» **INSTRUCTIONS FOR THE TASK**
Reproduce verbatim the lines of the material below, starting at the line with "has height=768, width=1366." and ending at the line with "Task: Open the @Qat handle link", both inclusive; skip the rest.

==== RECORDS SUPPLIED ====

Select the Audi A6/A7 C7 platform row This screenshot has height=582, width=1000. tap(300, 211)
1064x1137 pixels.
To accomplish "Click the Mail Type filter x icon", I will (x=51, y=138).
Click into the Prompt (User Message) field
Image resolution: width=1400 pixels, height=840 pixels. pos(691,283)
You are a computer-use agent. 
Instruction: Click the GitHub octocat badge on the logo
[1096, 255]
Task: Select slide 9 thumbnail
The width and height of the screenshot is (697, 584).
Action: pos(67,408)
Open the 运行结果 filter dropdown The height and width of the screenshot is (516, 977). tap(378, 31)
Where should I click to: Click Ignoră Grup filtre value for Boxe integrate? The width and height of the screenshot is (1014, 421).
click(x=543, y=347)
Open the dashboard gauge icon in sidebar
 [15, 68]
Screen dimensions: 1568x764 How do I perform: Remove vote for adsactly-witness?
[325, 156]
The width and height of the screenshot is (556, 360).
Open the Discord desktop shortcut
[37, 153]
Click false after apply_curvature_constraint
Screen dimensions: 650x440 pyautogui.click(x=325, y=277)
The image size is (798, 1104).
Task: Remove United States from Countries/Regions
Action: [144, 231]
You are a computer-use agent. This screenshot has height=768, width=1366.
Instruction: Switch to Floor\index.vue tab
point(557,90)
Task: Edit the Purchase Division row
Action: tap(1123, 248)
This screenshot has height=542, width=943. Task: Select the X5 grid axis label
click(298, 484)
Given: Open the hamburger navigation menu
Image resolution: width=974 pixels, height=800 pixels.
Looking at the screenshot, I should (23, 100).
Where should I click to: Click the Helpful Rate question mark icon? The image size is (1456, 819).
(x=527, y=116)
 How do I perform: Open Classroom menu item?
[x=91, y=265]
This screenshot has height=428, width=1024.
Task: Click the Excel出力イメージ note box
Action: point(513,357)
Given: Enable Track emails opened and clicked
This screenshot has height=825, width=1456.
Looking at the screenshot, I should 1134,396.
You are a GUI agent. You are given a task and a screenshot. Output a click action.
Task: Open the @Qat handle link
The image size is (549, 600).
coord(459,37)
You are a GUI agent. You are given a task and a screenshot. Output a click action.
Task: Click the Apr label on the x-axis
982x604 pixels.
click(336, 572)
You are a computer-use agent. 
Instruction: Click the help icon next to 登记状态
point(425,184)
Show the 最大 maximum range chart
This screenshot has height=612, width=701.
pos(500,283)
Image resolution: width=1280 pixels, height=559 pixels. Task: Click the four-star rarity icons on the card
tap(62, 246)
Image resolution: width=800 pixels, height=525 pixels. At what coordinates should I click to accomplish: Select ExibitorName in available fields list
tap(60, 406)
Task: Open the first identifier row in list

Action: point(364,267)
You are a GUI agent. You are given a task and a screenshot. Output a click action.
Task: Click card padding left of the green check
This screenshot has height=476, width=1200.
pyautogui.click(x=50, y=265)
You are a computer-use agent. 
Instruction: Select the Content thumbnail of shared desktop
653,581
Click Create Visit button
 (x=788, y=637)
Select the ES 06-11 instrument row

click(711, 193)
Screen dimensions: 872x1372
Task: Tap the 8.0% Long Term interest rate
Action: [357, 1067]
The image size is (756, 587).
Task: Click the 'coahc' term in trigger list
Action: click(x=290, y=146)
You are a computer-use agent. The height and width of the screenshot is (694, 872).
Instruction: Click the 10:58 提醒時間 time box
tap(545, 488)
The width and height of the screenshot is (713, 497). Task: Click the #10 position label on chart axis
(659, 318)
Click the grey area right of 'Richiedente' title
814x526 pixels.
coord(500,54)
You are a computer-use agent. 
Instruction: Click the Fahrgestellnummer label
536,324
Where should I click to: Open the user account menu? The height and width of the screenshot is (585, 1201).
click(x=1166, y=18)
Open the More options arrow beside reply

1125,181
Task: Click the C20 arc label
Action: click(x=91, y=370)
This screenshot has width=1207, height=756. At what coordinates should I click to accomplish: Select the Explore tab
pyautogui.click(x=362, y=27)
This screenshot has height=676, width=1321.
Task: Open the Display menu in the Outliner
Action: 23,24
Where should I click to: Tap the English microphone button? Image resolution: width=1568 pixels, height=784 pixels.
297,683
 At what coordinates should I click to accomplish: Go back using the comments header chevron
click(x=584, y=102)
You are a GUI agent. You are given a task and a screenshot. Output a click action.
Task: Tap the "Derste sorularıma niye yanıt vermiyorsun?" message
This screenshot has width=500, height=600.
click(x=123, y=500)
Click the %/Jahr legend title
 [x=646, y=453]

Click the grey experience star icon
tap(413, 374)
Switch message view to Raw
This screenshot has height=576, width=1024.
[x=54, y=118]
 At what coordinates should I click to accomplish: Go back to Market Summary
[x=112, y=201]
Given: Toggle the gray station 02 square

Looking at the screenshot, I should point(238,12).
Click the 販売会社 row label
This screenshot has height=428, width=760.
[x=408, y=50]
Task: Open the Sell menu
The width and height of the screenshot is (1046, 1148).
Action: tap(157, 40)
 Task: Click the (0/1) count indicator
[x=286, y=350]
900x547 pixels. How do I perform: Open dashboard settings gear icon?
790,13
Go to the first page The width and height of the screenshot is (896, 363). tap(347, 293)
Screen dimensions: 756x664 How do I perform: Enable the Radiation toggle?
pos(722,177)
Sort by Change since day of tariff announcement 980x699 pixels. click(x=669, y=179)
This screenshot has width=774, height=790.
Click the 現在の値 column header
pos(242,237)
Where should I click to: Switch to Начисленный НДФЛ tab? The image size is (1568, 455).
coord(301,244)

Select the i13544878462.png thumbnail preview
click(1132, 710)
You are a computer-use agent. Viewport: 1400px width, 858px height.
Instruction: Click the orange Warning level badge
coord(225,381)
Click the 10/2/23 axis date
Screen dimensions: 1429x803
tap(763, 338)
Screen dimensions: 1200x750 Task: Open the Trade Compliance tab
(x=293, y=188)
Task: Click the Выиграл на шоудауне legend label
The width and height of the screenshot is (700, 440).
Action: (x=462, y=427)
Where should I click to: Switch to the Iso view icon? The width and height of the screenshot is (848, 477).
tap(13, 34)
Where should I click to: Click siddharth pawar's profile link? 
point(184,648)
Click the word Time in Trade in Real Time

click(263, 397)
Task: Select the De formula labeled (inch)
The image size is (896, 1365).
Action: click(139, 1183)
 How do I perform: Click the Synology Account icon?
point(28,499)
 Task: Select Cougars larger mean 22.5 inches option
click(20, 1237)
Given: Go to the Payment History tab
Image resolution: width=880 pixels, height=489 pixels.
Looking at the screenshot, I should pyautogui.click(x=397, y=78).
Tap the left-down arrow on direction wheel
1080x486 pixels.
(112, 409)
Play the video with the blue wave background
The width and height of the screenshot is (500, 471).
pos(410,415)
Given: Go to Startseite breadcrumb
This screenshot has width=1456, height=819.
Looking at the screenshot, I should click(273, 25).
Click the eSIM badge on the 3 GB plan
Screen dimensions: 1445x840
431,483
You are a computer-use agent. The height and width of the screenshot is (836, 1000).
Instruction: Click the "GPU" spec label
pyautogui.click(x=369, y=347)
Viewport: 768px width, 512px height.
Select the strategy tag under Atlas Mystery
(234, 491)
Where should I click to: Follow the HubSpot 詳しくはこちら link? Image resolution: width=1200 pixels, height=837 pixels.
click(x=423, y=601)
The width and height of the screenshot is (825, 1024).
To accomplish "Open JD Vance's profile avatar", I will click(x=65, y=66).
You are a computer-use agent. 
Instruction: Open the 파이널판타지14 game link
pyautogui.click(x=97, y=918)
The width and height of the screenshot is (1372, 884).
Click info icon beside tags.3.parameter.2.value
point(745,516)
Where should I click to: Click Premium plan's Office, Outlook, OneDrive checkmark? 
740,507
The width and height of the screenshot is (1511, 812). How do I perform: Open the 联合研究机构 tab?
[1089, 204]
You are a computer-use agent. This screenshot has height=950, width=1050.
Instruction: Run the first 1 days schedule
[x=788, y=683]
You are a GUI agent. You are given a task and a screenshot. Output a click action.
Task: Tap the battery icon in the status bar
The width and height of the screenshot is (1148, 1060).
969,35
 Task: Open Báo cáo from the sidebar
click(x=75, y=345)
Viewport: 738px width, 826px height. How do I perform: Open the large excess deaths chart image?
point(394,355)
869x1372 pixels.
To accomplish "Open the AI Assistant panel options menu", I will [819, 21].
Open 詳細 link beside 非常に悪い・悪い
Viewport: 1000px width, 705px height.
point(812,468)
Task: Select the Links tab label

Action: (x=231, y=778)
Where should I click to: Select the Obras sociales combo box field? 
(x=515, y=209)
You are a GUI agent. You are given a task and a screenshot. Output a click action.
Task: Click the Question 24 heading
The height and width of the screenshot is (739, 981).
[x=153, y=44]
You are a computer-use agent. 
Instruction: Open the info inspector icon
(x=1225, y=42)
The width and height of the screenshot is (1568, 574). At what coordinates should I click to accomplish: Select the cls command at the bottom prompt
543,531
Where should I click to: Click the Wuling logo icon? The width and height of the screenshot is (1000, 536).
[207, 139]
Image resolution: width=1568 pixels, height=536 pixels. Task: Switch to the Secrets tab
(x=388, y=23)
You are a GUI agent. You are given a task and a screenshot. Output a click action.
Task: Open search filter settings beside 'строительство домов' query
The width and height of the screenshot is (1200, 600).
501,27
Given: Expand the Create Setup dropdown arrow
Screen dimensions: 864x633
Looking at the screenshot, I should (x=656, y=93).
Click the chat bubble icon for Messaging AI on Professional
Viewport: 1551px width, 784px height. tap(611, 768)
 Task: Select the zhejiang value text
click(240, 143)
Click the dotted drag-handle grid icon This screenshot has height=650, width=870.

====

» **WRITTEN REPLY**
You are a computer-use agent. This screenshot has height=768, width=1366.
Instruction: Switch to Floor\index.vue tab
point(557,90)
Task: Edit the Purchase Division row
Action: tap(1123, 248)
This screenshot has height=542, width=943. Task: Select the X5 grid axis label
click(298, 484)
Given: Open the hamburger navigation menu
Image resolution: width=974 pixels, height=800 pixels.
Looking at the screenshot, I should (23, 100).
Where should I click to: Click the Helpful Rate question mark icon? The image size is (1456, 819).
(x=527, y=116)
 How do I perform: Open Classroom menu item?
[x=91, y=265]
This screenshot has height=428, width=1024.
Task: Click the Excel出力イメージ note box
Action: point(513,357)
Given: Enable Track emails opened and clicked
This screenshot has height=825, width=1456.
Looking at the screenshot, I should 1134,396.
You are a GUI agent. You are given a task and a screenshot. Output a click action.
Task: Open the @Qat handle link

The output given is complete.